Sen. Ted Budd says roughly $25 million in federal money is headed to Asheville Regional Airport to overhaul the roads that feed the terminal, a move local leaders argue could smooth travel just as western North Carolina tourism continues to rebound. Announcing the award on July 8, Budd credited Transportation Secretary Sean Duffy and the U.S. Department of Transportation and cast the work as part of a broader investment strategy to keep up with the airport’s rapid growth. Local officials have been making the same case for months, saying that better access, drop‑off lanes and circulation outside the terminal are essential if AVL is going to handle heavier visitor traffic without turning the curb into a permanent traffic jam.
Budd’s post and the federal award
In a post on Sen. Ted Budd’s X account, the senator backed the proposed roadway improvements and thanked Secretary Duffy and the Department of Transportation for what he described as a $25 million federal award. Budd repeated his argument that “easy arrival and departure at Asheville Regional Airport is vital for western North Carolina’s economy,” and he linked to reporting that attributes the funding to the landside work planned around the terminal. His message arrived as local and federal officials work to nudge several AVL projects out of the planning phase and into actual construction.
Federal airport grants rolling out
The Federal Aviation Administration and the U.S. Department of Transportation have rolled out a new round of airport grants aimed at modernizing terminals, towers and access roads across the country, part of a multi‑billion dollar package set to be distributed this summer. According to The FAA, the most recent batch of awards covers projects that boost safety and capacity at regional hubs. Department officials have highlighted landside and access improvements as among the types of efforts these grants are designed to support, which puts AVL’s roadway work squarely in the mix.

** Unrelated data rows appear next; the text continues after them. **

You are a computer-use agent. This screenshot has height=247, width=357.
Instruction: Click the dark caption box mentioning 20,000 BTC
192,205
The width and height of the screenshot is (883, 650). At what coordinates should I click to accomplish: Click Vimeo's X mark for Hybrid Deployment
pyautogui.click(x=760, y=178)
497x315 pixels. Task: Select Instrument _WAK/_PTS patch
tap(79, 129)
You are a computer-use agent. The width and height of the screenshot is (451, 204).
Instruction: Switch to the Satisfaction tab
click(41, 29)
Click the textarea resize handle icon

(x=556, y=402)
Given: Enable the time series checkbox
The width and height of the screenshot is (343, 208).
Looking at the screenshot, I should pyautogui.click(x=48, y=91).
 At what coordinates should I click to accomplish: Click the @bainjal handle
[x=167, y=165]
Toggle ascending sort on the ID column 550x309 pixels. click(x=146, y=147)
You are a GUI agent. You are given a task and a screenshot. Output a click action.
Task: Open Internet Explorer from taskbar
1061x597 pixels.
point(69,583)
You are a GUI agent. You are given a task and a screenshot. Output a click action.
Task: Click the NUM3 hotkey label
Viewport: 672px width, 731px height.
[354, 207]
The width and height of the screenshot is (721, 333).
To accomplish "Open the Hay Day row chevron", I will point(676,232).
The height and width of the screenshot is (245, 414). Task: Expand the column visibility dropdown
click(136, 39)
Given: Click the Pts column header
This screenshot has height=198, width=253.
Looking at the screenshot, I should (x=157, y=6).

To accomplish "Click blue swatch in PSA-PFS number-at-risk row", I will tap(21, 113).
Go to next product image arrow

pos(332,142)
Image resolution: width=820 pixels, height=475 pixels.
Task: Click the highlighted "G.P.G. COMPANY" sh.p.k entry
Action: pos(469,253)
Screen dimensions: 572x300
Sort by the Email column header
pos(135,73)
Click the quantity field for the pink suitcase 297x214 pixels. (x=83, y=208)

AVL’s growth and why roads matter
Asheville Regional Airport reports that it handled more than 2.24 million passengers in 2025, a jump that airport leaders say has pushed landside access and parking to the top of the capital to‑do list. Asheville Regional Airport notes that new routes and a recently completed concourse helped fuel that growth and have increased pressure on the existing drop‑off and circulation areas outside the terminal. Local tourism and business groups contend that making it easier to reach the airport and get to the gate will be key to sustaining the region’s rebound, cutting down on travel friction for visitors and tour operators who already juggle tight schedules and mountain weather.
Where congressional and appropriations money fits
Federal cash for AVL is not coming from just one pot. It has flowed through congressional appropriations, FAA discretionary grants and local airport planning efforts that line up projects with whichever funds become available. In January, Rep. Chuck Edwards’ office highlighted a $2.5 million member‑directed item for a west‑side taxiway as part of FY2026 appropriations, a reminder that congressional allocations can stack on top of DOT grants rather than compete with them. Rep. Chuck Edwards frames that taxiway project as one piece of a broader federal investment package for western North Carolina.
How the roadway work fits AVL’s plans
The Greater Asheville Regional Airport Authority has already baked roadway improvements and rehabilitation projects into its long‑range capital‑improvement planning, tying landside upgrades directly to terminal and airfield work that is underway or queued up. Greater Asheville Regional Airport Authority documents show the airport sequencing design, permitting and construction for multiple projects as funding arrives, rather than waiting to tackle them one at a time. Airport leaders have said coordinated landside work needs to track with expanded gate capacity so that new flights do not simply move the bottleneck from the runway to the front curb.
What’s next for travelers and the region
Local leaders and hoteliers greeted Budd’s post as another sign that long‑talked‑about investments are finally getting real while VisitNC and other partners work to bring visitors back into the mountains. Coverage of efforts to revive western North Carolina tourism has stressed that dependable access to AVL will be a central part of any success story. Airport and federal officials have not yet released a public schedule for the roadway upgrades, and details on phasing, design and procurement will ultimately decide when construction ramps up and what exactly travelers encounter at the curbline in the months ahead.